Dans la nuit de mercredi à jeudi, la ville de Foggia, dans le sud de l'Italie, a été secouée par un fémicide brutal. Une femme de 46 ans d'origine marocaine a été tuée de plusieurs coups de couteau dans une ruelle de la vieille ville, à quelques pas de son appartement. Son ex-partenaire, également d'origine marocaine, a été arrêté peu après à Rome - il portait encore des vêtements couverts de sang.

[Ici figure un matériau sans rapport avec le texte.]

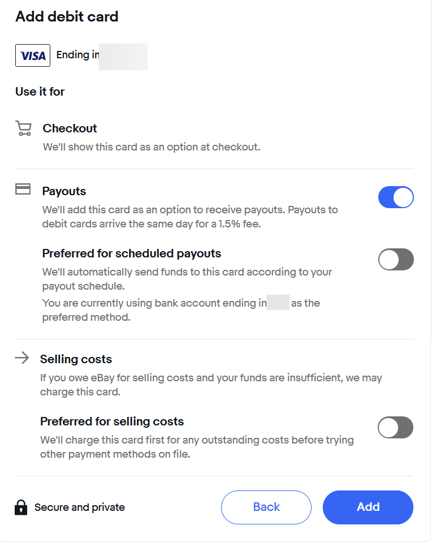Disable the Payouts toggle

396,197
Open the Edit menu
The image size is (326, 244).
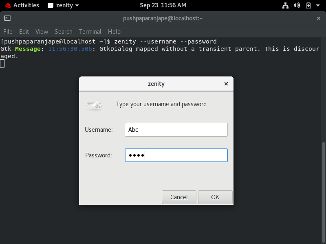pyautogui.click(x=24, y=32)
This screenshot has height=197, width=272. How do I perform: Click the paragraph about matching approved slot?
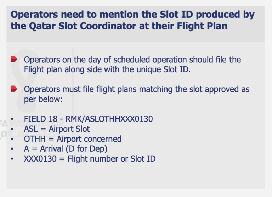[136, 94]
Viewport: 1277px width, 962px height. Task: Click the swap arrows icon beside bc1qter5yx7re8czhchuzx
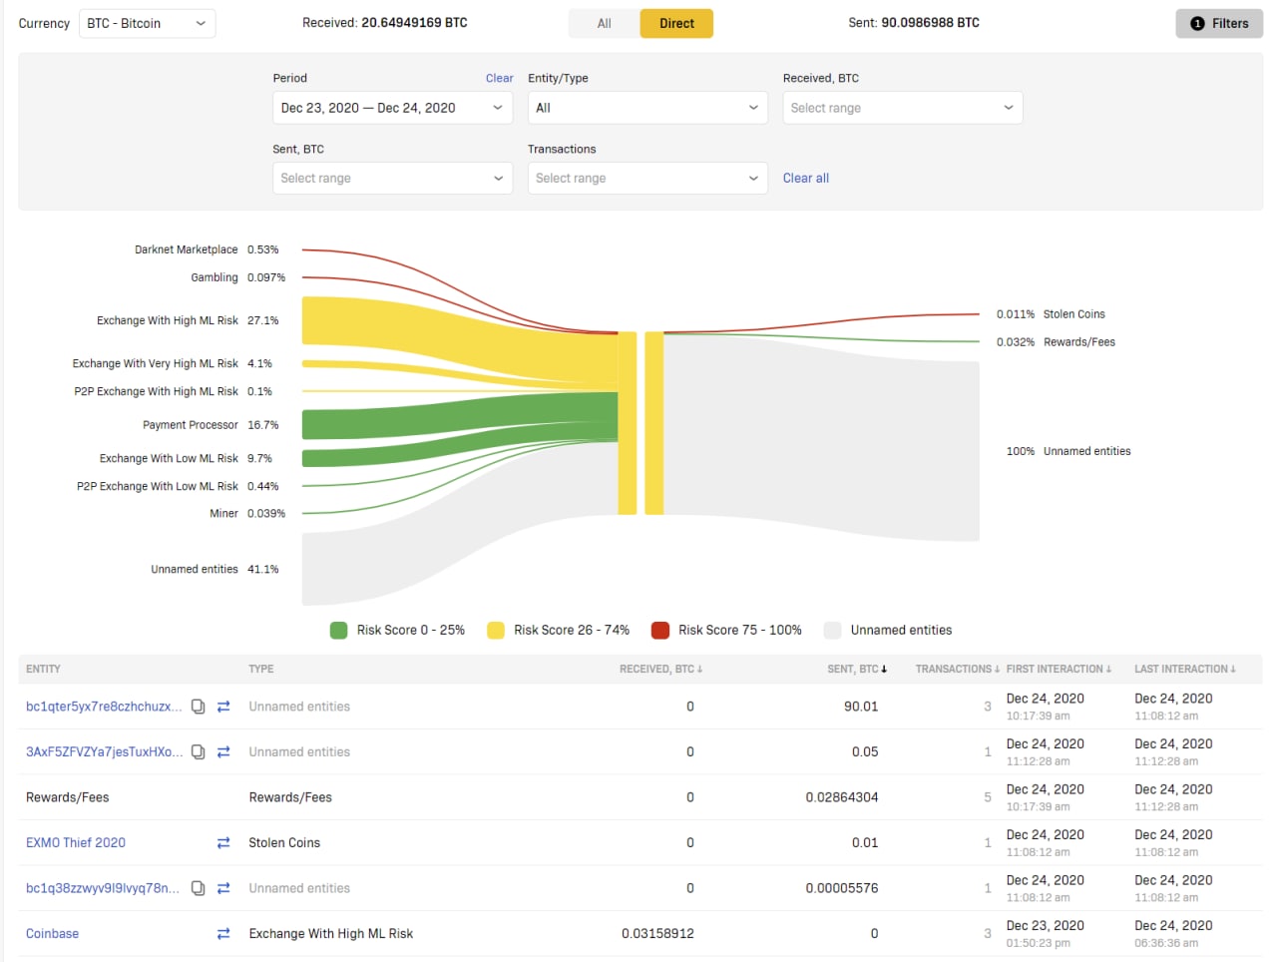(223, 707)

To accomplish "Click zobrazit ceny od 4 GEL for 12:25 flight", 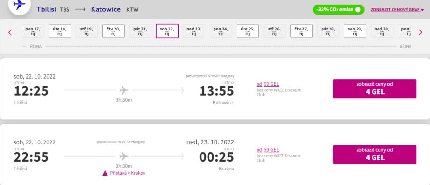I will [x=374, y=89].
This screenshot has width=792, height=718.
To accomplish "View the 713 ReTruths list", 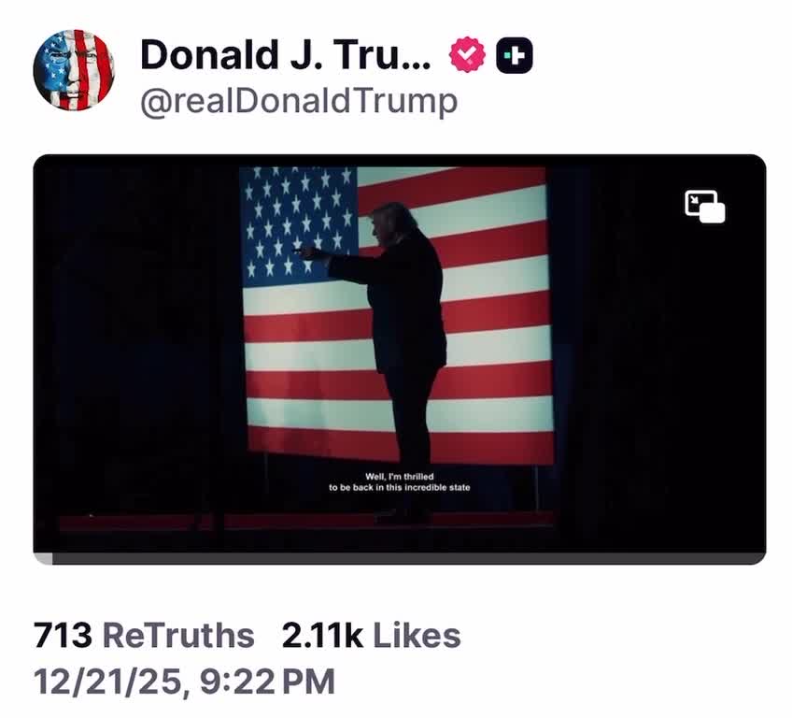I will pyautogui.click(x=144, y=636).
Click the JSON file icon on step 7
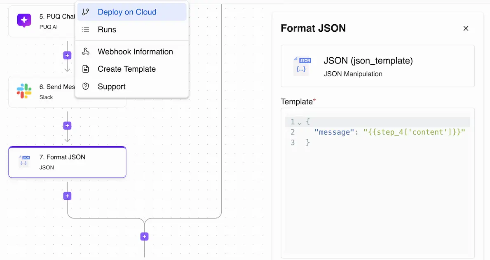 coord(24,161)
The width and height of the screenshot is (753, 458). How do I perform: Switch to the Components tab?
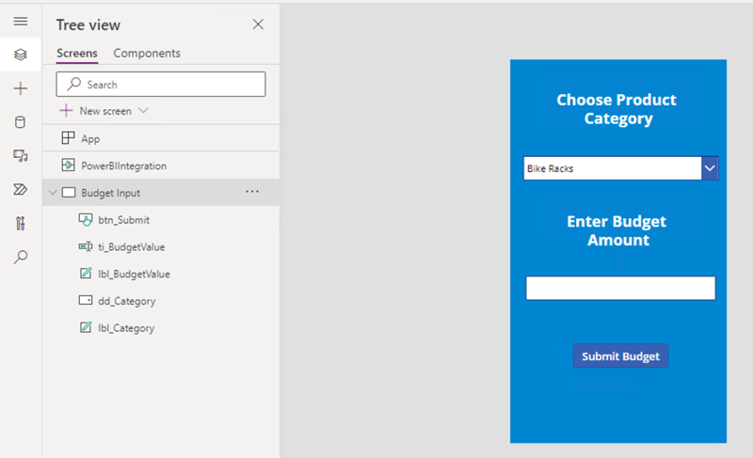point(147,54)
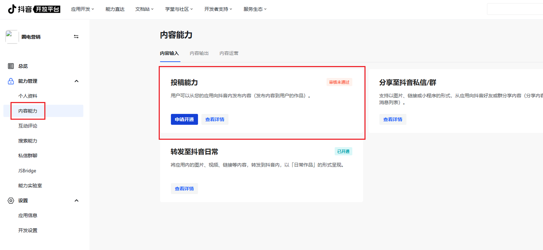The height and width of the screenshot is (250, 543).
Task: Switch to the 内容输出 tab
Action: pyautogui.click(x=199, y=53)
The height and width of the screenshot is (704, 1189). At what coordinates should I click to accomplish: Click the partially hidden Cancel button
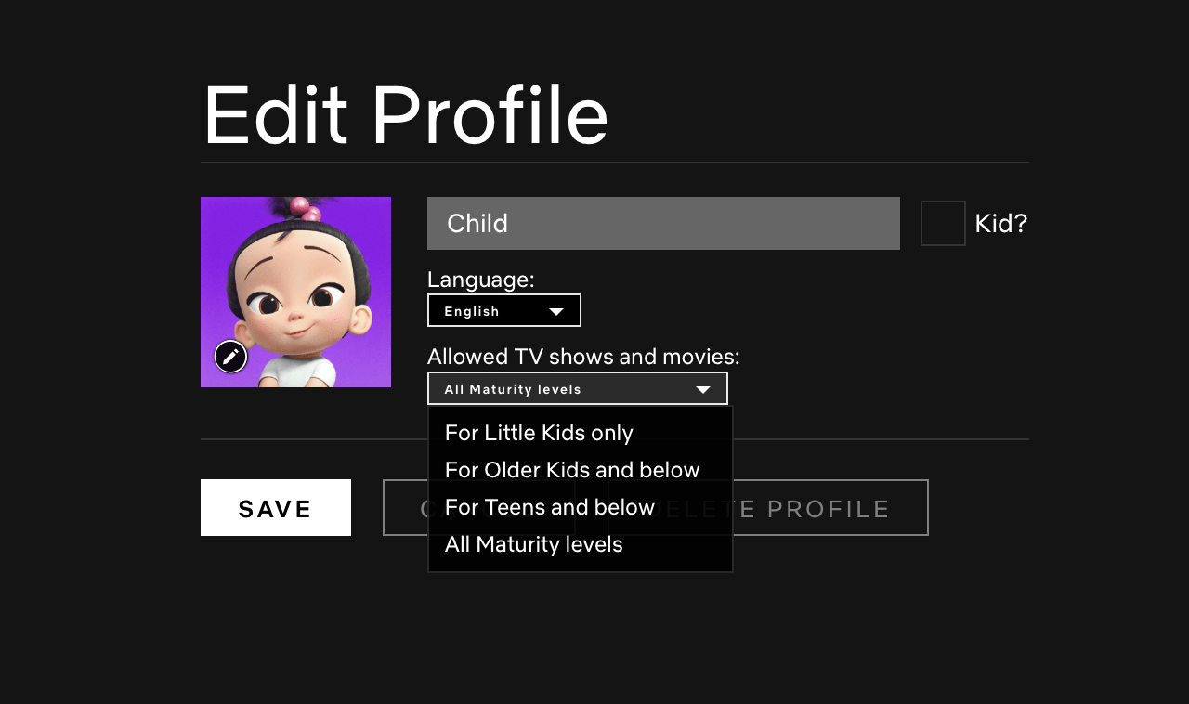point(405,508)
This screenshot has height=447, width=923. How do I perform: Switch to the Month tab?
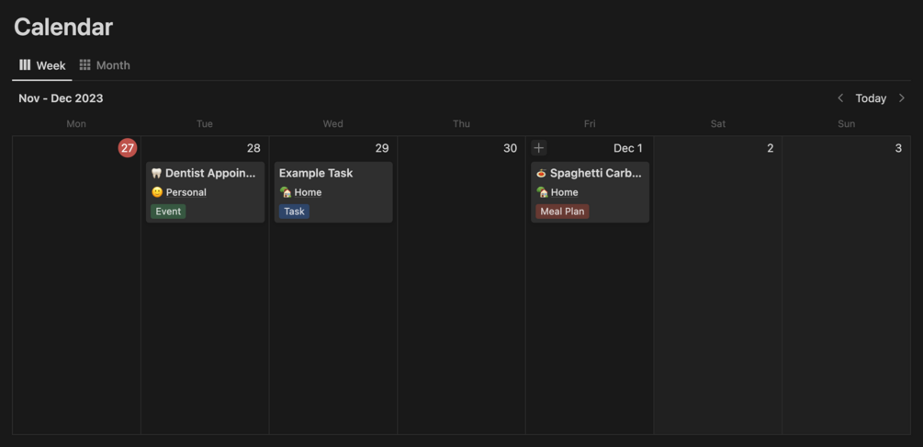[113, 65]
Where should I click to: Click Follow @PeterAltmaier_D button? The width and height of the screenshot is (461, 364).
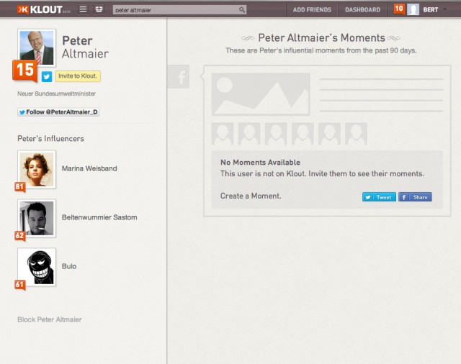tap(58, 112)
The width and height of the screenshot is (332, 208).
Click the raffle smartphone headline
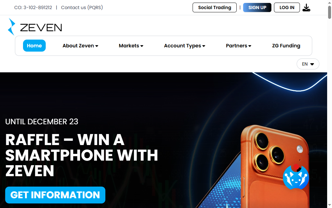(81, 155)
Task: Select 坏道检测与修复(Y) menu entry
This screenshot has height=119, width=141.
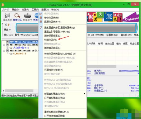Action: point(53,70)
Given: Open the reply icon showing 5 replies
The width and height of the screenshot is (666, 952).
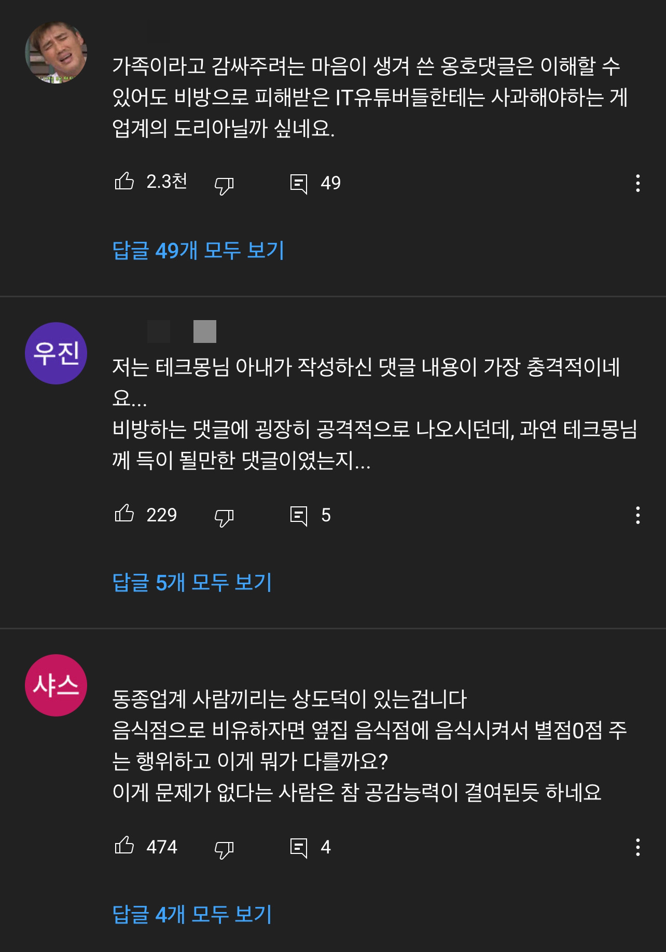Looking at the screenshot, I should pyautogui.click(x=298, y=515).
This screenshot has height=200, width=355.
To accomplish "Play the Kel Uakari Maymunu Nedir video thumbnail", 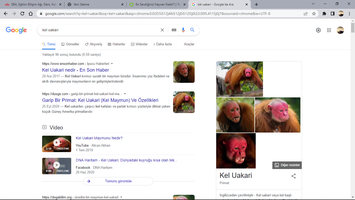I will (x=57, y=144).
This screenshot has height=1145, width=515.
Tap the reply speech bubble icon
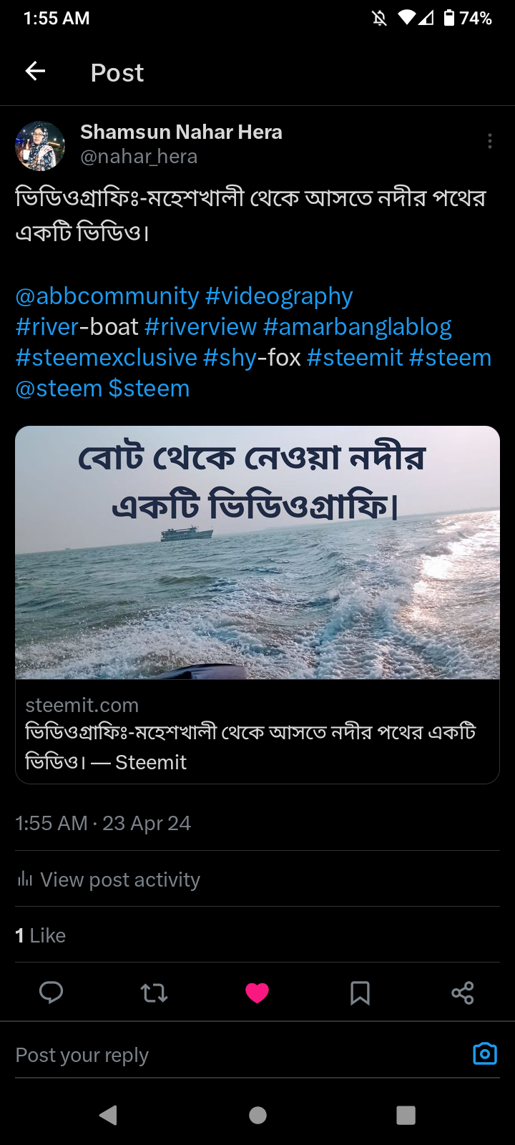[51, 993]
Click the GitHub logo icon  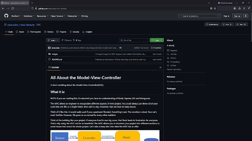click(x=6, y=16)
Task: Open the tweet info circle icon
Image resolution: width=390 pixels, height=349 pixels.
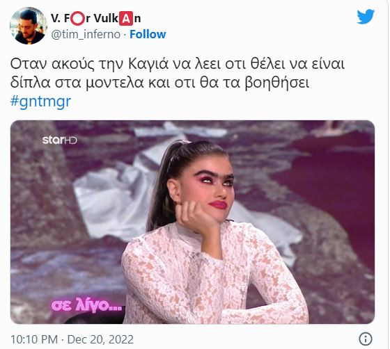Action: 366,339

Cet acte met en lumière l'échec des mesures de protection. La femme avait dénoncé son ex-partenaire pour harcèlement après une relation qui n'avait duré que quelques mois et qui avait été marquée dès le début par des menaces et un comportement obsessionnel. Une procédure de protection a alors été engagée en vertu du "Codice Rosso", un protocole italien visant à accélérer les mesures en cas de violence sexiste. Dès le mois de mai, une ordonnance d'interdiction d'approcher, assortie d'un bracelet électronique, a été prononcée à l'encontre de l'homme.
Mais comme l'a reconnu le parquet de Foggia, le bracelet électronique n'a jamais été mis en place pour des "raisons techniques". En juillet, la mesure a été renforcée et un mandat d'arrêt a été émis. Celui-ci n'a toutefois pas pu être exécuté, car l'homme sans domicile fixe était considéré comme introuvable.
Le centre anti-violence "Telefono Donna", auquel la victime s'était adressée en avril, a également estimé que le risque était "élevé". La femme avait toutefois refusé de quitter la ville. La nuit des faits, elle a apparemment réussi à alerter la police, mais toute aide est arrivée trop tard pour elle.